- **Estratto del testo**
No obstante, con este sentido, la lengua culta admite también el uso sin preposición: «Marianita, su hija, debe tener unos veinte años» . 
(Io  uso di più "deber + infinitivo".   Ad esempio: "Deben (de) ser gemelas". 
Si può dire: "Debe tener unos 20 años /Debe de tener unos 20 años" ). 
tener que + infinitivo. Expresa obligación o necesidad : «Te agradezco tu invitación, pero tengo que irme»

**Nel parlato si usa quasi in modo esclusivo "tener que + infinitivo".*



traduttrice said:


> la traduzione giusta è: *tendría que haber hecho*
> _"tendría que haber puesto la mesa antes de poner a hervir la pasta"_
> _"avrei dovuto apparecchiare prima di buttare giù la pasta"_
> Le altre due opzioni, a mio avviso, sono sbagliate.

- **Dati archiviati**
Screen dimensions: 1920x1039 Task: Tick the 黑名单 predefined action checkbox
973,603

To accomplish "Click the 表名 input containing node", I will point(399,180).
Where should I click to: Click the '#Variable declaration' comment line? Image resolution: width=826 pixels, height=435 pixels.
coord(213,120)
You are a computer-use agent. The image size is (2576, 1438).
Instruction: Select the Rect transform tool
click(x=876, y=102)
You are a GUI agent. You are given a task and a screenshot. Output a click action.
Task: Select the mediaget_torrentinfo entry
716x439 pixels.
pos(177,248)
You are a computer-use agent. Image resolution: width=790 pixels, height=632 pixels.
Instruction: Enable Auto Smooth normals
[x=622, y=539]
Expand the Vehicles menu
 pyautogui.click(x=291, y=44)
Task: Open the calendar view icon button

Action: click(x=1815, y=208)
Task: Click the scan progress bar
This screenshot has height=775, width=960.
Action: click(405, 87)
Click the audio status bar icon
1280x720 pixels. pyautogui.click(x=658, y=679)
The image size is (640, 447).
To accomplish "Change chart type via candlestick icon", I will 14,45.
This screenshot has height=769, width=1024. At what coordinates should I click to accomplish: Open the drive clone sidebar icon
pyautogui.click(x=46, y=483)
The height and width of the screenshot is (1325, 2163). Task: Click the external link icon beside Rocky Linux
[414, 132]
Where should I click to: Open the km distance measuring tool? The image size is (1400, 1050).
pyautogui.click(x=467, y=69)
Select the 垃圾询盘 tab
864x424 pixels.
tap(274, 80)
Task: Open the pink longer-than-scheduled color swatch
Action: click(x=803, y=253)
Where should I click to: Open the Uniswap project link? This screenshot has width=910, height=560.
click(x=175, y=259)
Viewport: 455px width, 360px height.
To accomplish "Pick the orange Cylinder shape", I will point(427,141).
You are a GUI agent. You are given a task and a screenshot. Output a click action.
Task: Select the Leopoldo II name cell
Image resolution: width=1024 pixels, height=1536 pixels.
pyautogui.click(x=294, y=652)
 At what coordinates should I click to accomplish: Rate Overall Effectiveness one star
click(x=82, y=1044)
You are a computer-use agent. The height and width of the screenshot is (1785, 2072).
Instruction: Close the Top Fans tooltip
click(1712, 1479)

- **Consegna**
Dalla discussione sull'uso di deber e tener que, estrai senza modifiche il tratto che va da "tener que + infinitivo." fino a "avviso, sono sbagliate.". I record non hanno alcun ruolo in questo esercizio.

- **Risposta scritta**
tener que + infinitivo. Expresa obligación o necesidad : «Te agradezco tu invitación, pero tengo que irme»

**Nel parlato si usa quasi in modo esclusivo "tener que + infinitivo".*



traduttrice said:


> la traduzione giusta è: *tendría que haber hecho*
> _"tendría que haber puesto la mesa antes de poner a hervir la pasta"_
> _"avrei dovuto apparecchiare prima di buttare giù la pasta"_
> Le altre due opzioni, a mio avviso, sono sbagliate.